Reproduce the data word for word, starting with the line containing "The width and" and going on through the line containing "will click(740, 124).".

Provided records:

####

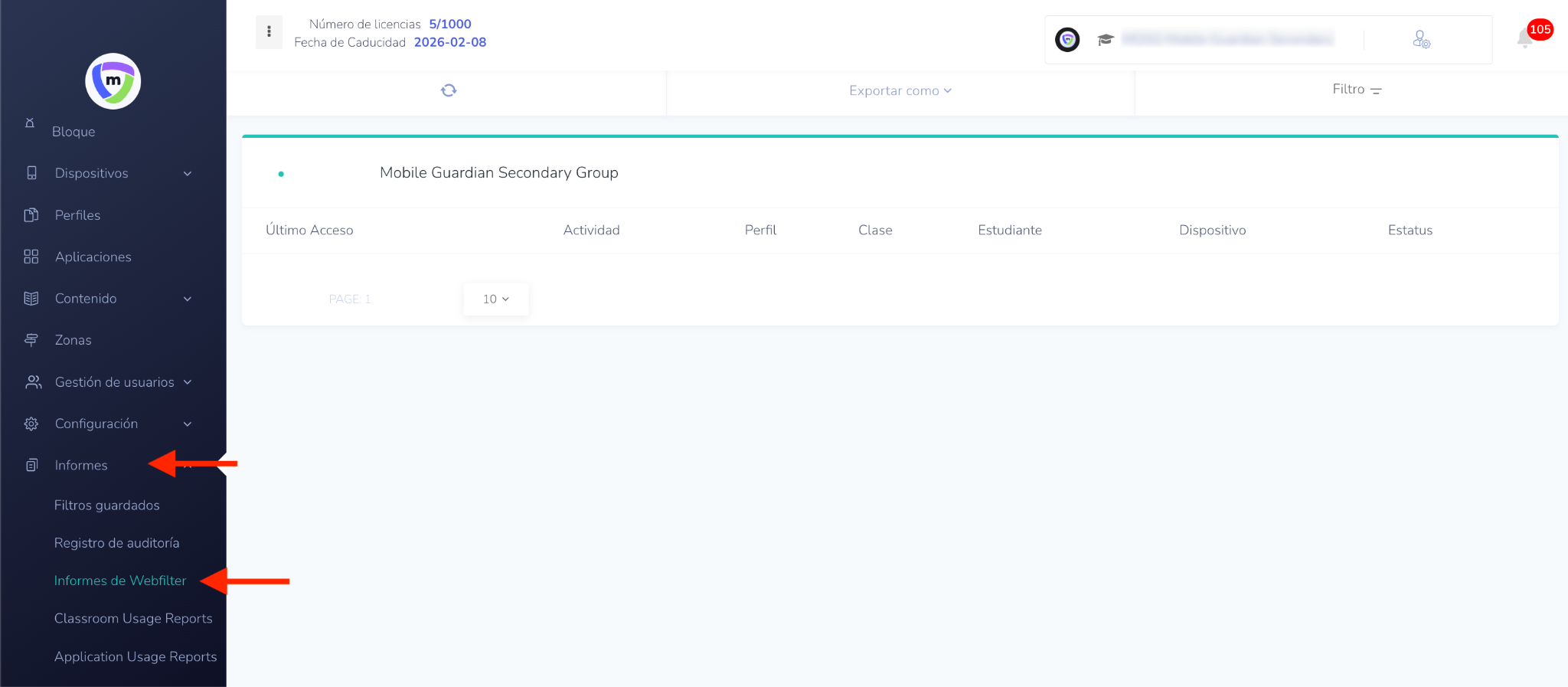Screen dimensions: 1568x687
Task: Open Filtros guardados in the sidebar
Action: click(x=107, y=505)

####

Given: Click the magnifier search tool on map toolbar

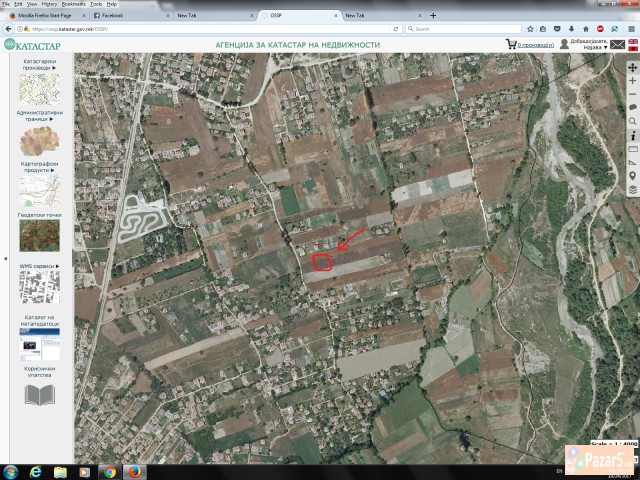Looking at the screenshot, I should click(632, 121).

####

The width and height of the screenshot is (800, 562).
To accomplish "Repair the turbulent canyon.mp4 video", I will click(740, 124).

####

Exercise solution:
The width and height of the screenshot is (800, 562).
To accomplish "Repair the turbulent canyon.mp4 video", I will click(740, 124).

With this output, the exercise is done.